# Provided records
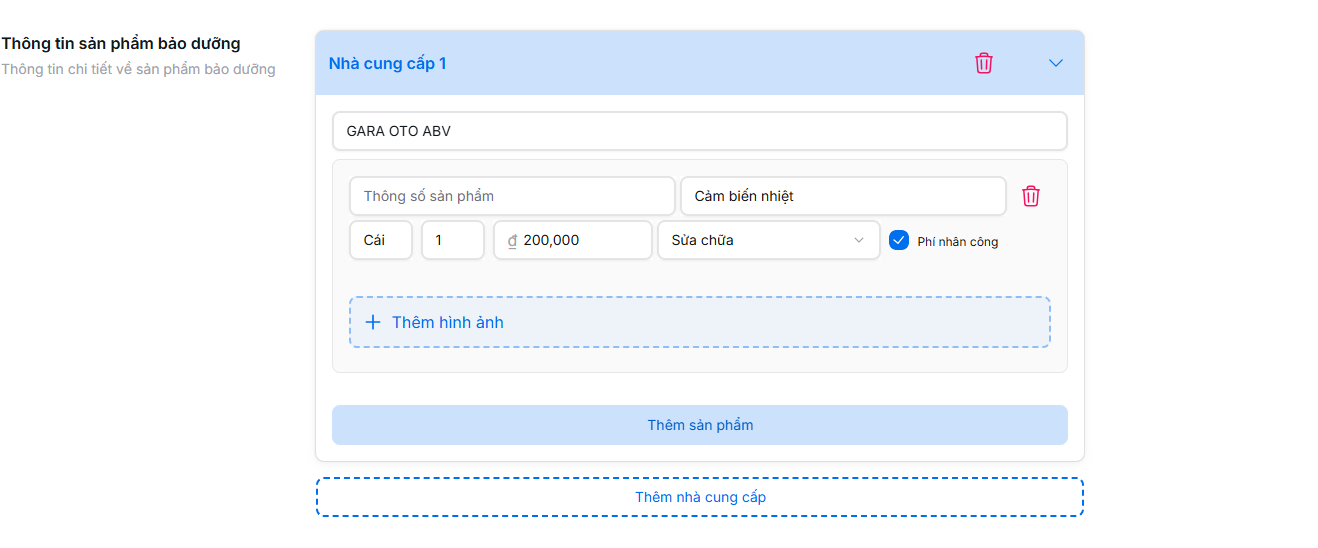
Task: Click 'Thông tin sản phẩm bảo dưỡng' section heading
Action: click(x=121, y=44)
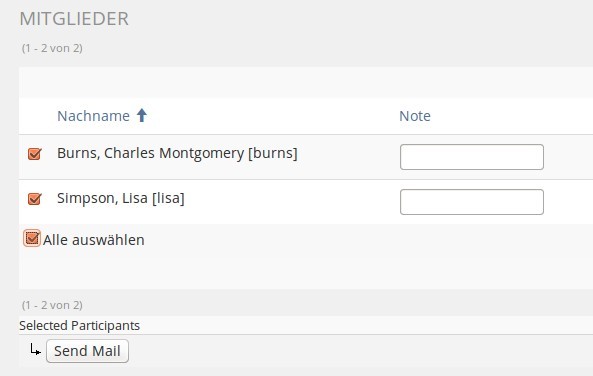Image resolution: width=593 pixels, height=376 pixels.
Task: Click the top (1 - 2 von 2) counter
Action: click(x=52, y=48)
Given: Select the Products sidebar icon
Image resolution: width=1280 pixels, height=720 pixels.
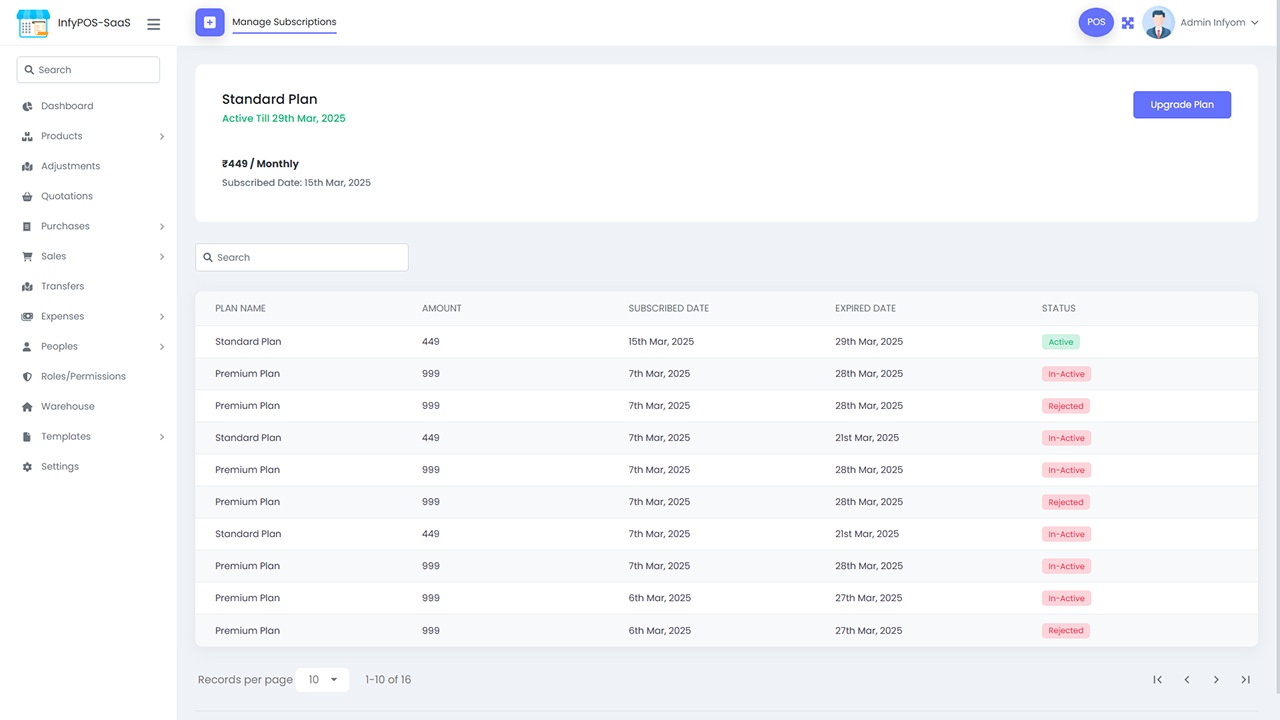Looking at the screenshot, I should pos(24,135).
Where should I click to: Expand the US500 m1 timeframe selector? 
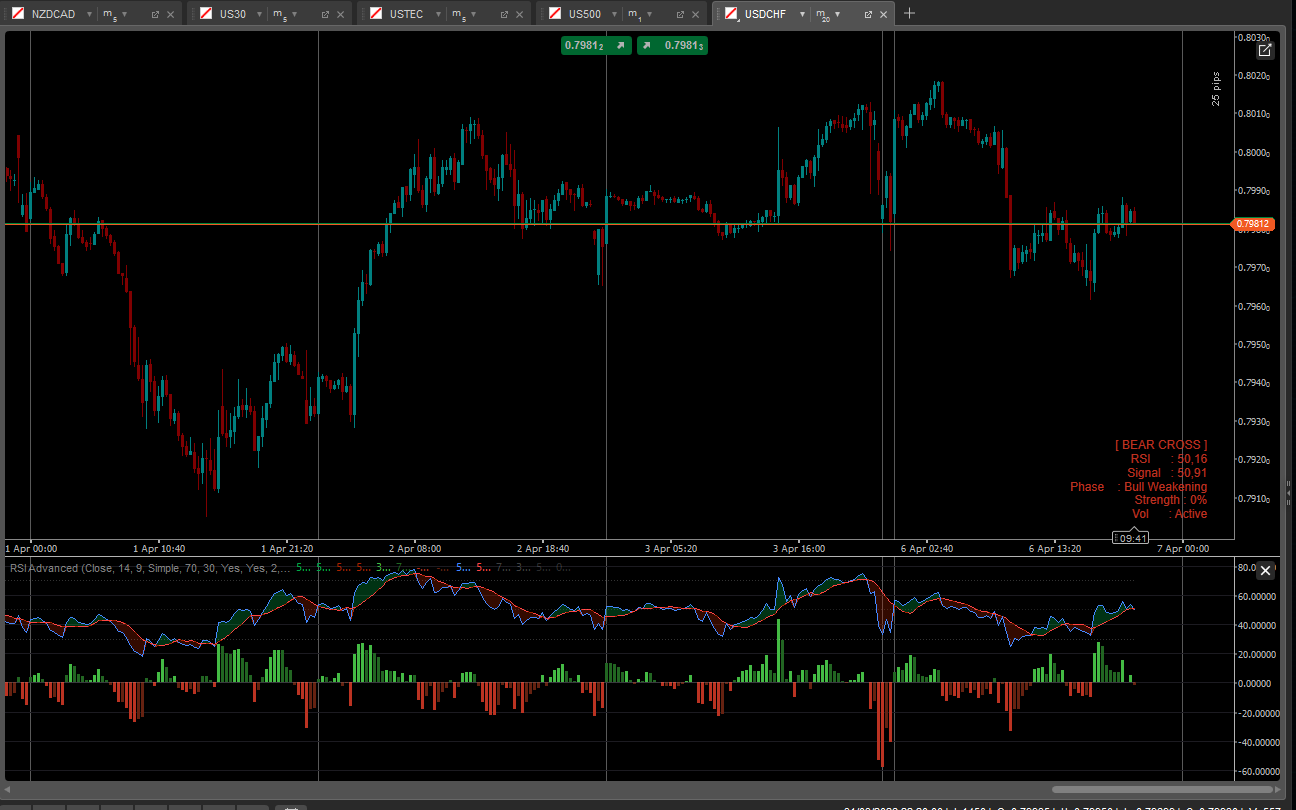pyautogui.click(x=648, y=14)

* * *

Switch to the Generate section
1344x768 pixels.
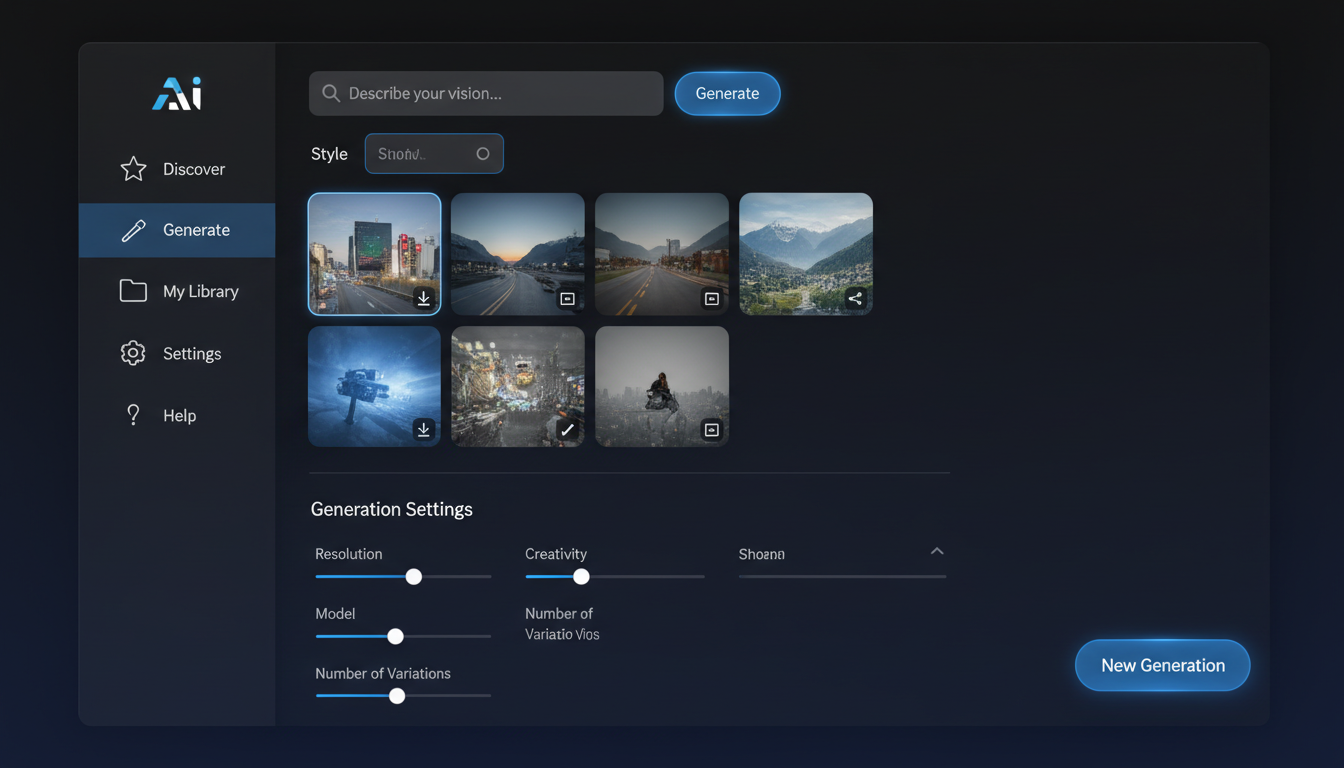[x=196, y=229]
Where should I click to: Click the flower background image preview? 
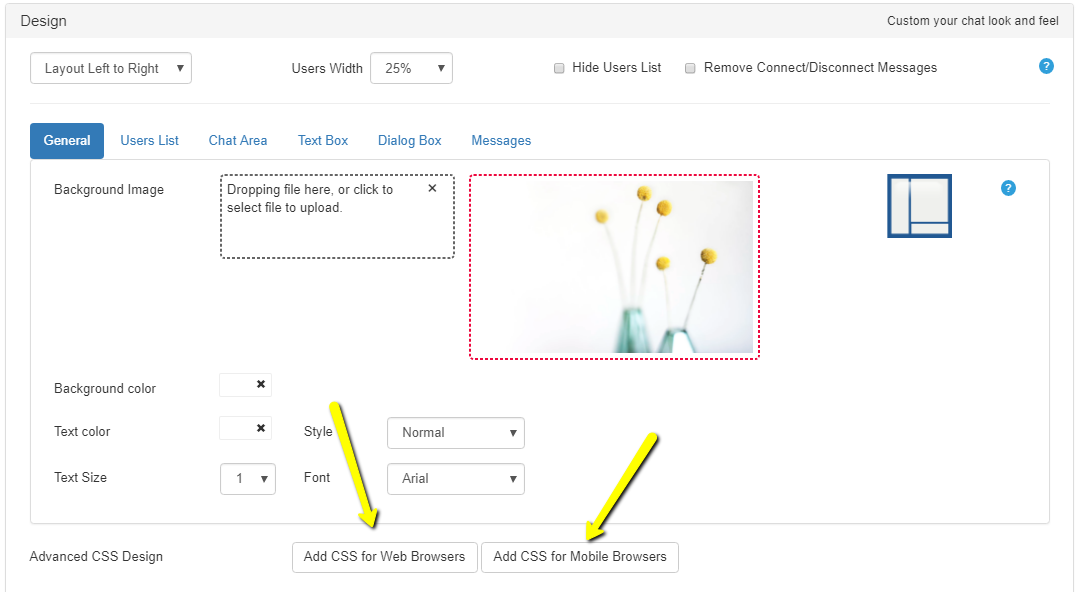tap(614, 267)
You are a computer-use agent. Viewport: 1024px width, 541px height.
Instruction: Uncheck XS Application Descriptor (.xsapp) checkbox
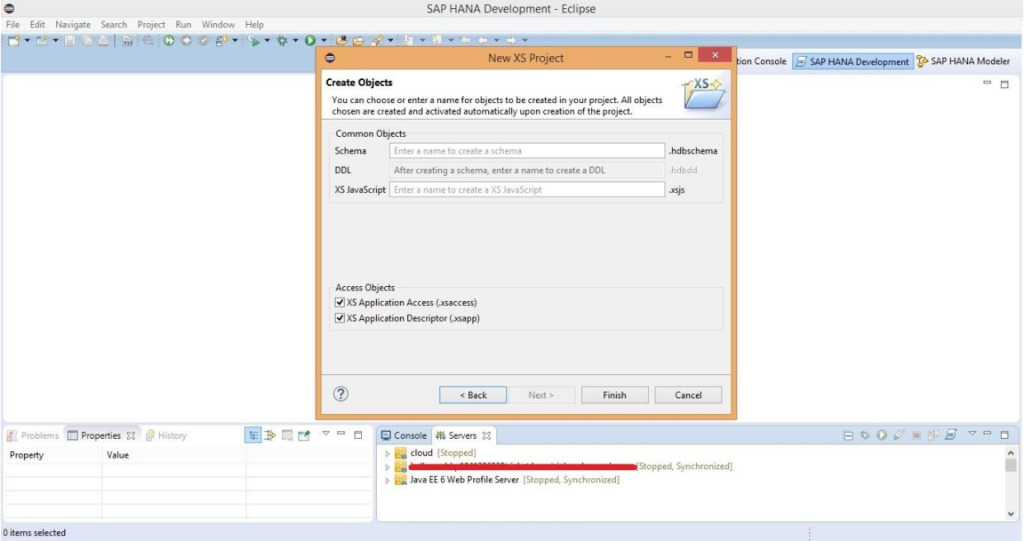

* * *

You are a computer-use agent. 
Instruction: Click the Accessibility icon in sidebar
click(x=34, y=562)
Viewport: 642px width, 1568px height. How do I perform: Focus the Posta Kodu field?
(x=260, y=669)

# Exercise description
Every line above between the one containing "Switch to the Generate section" and the one containing "Instruction: Uncheck XS", those two included, is to be printed exactly. No pictures go into the copy.

# Response
Switch to the Generate section
1344x768 pixels.
[x=196, y=229]
Where should I click to: Click the flower background image preview? 
tap(614, 267)
You are a computer-use agent. Viewport: 1024px width, 541px height.
Instruction: Uncheck XS Application Descriptor (.xsapp) checkbox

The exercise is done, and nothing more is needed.